Dziennik Narodowy Blog Wydarzenia KE wspierała finansowo organizacje pozarządowe promujące Zielony Ład
Wydarzenia

KE wspierała finansowo organizacje pozarządowe promujące Zielony Ład

Komisja Europejska potwierdziła, że unijne fundusze wspierały organizacje pozarządowe promujące Zielony Ład, jednak zaprzestała takiego finansowania w reakcji na kontrowersje.

Decyzja ta nastąpiła po ujawnieniu praktyk, w ramach których instytucje UE wykorzystywały środki podatników do forsowania proekologicznych strategii.

Jak podał portal Politico, KE zablokowała 5,4 mld euro z funduszu LIFE na „zielone projekty” dla działań lobbingowych. To konsekwencja medialnego skandalu związanego z doniesieniami o angażowaniu organizacji ekologicznych w lobbing na rzecz Zielonego Ładu. Decyzja ta ma związek z „antyzielonymi postulatami wyborczymi centroprawicowej Europejskiej Partii Ludowej”, wspomnianymi w jej manifeście. Środki z funduszu LIFE (2021–2027), które trafiały m.in. do WWF, Friends of the Earth, ClientEarth oraz mniejszych grup aktywistycznych, nie mogą już wspierać kampanii rzeczniczych.


Według Politico, KE dopuszczała wcześniej lobbing skierowany do unijnych polityków i instytucji, lecz teraz wycofała się z finansowania takich działań. Dotacje obejmowały m.in. organizowanie spotkań, przygotowywanie eksperckich analiz, raportowanie o postawach decydentów czy opracowywanie strategii przekonywania ich do celów klimatycznych. KE uznała jednak, że te praktyki narażają jej wizerunek na krytykę i szkodzą zaufaniu publicznemu.

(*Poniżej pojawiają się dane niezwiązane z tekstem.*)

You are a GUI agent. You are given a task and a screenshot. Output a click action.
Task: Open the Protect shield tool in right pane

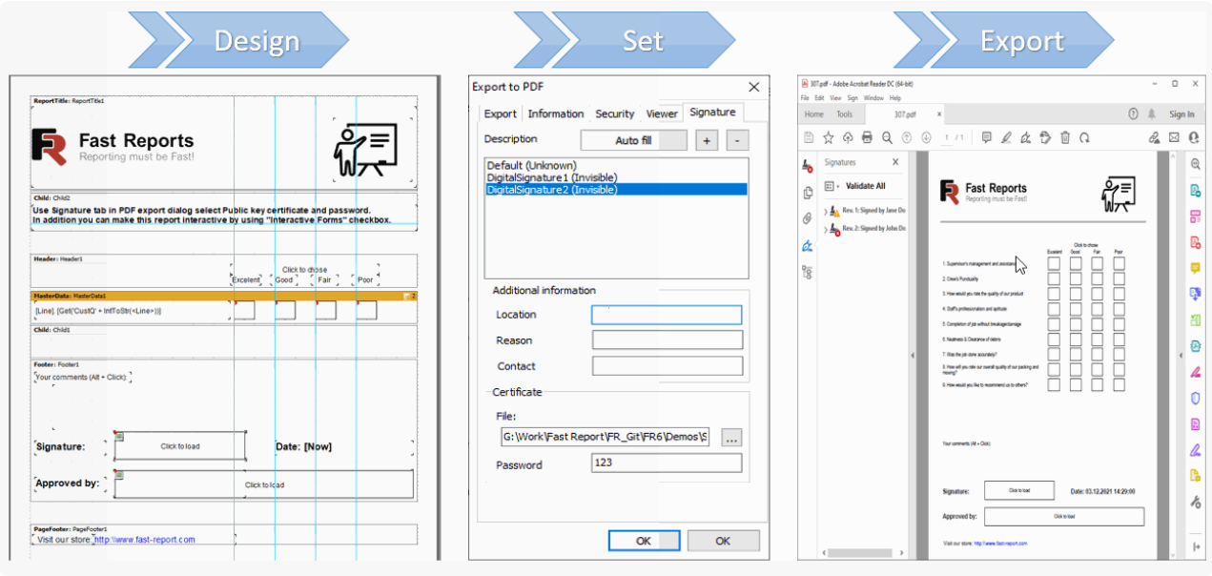[x=1195, y=398]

Doniesienia Politico pojawiły się dwa dni po publikacji holenderskiego dziennika De Telegraaf, który ujawnił, że KE pod kierunkiem Fransa Timmermansa (ówczesnego komisarza ds. klimatu) zawierała z NGO-sami umowy na lobbing za Zielonym Ładem, finansowany z unijnego budżetu. Dokumenty wskazywały, że organizacjom wyznaczano konkretne cele, np. nakłanianie europarlamentarzystów lub rządów krajowych do poparcia unijnej strategii.

Temat podchwyciły media w całej UE. Gdy dziennikarze NL Times zapytali Timmermansa o „tajne kontrakty”, ten zaprzeczył ich istnieniu, przyznał jednak, że KE współpracowała z NGO-sami przy projektach promujących politykę klimatyczną. Zasugerował również, że ewentualne nieprawidłowości w wydatkowaniu środków powinna zbadać sama Komisja.


Decyzję KE o wstrzymaniu finansowania lobbingu część komentatorów interpretuje jako próbę złagodzenia skutków skandalu – „kontrolowany przeciek” mający uśpić czujność opinii publicznej. Organizacje ekologiczne, które straciły źródło finansowania, reagują oburzeniem, twierdząc, że zakaz lobbingu uderza w sens programu LIFE. Pozostaje też pytanie, czy zapewnienia KE o „legalności” wcześniejszych praktyk przekonają społeczeństwo i krytyków w Europarlamencie.

„UE jest całkowicie za obronę środowiska. Po prostu nie chce już za to płacić. Komisja Europejska poinformowała organizacje pozarządowe zajmujące się ochroną środowiska, że pieniądze, które otrzymują z puli tzw. zielonych funduszy UE, nie mogą być dłużej wykorzystywane na działalność lobbingową i rzeczniczą” – podsumowuje Politico, powołując się na wewnętrzne dokumenty KE.